The plasma environment extending from the solar surface through interplanetary
space to the outermost reaches of the Earth’s atmosphere and magnetic
field is dynamic, often disturbed, and capable of harming humans and damaging
manmade systems. Disturbances in this environment have been identified as
space weather disturbances. At the present time there is growing interest in
monitoring and predicting space weather disturbances. In this paper we present
some of the difficulties involved in achieving this goal by comparing the
processes that drive tropospheric-weather systems with those that drive
space-weather systems in the upper atmosphere and ionosphere.

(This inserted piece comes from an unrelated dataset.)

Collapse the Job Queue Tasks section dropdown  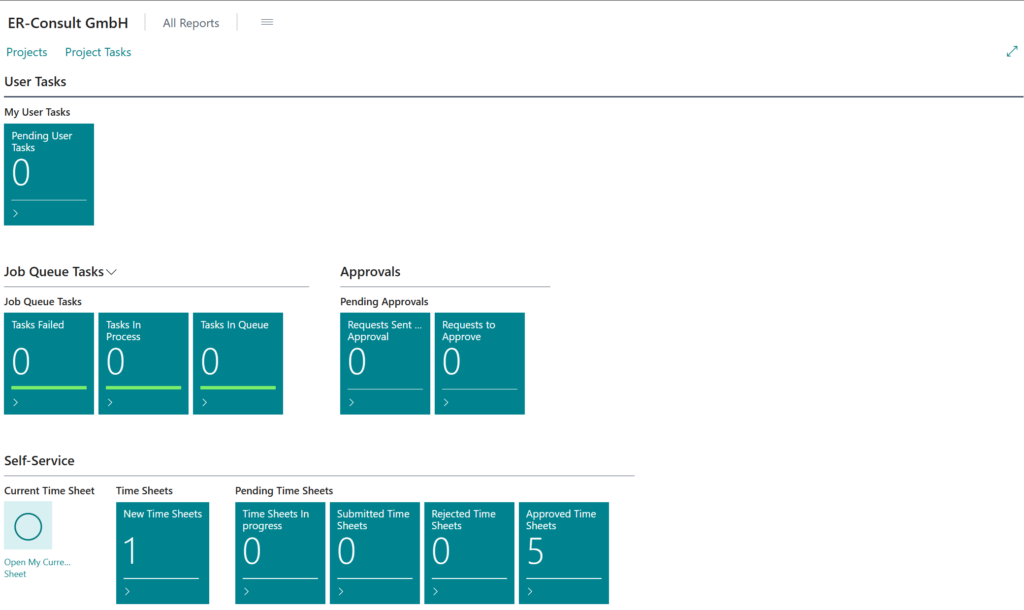112,272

The former are
driven by pressure gradients which result from processes that heat and cool
the atmosphere. The latter are driven by electric fields that result from
interactions between the streams of ionised gases emerging from the Sun (solar
wind) and the Earth’s magnetosphere. Although the dimensions of the
Earth’s magnetosphere are vastly greater than those of tropospheric
weather systems, the global space-weather response to changes in the solar
wind is much more rapid than the response of tropospheric-weather systems to
changing conditions. We shall demonstrate the rapid evolution of space-weather
systems in the upper atmosphere through measurements with a global network of
radars known as SuperDARN. We shall also describe how the SuperDARN network is
evolving, including a newly funded Australian component known as the Tasman
International Geospace Environmental Radar (TIGER).
Space Weather, SuperDARN and the Tasmanian Tiger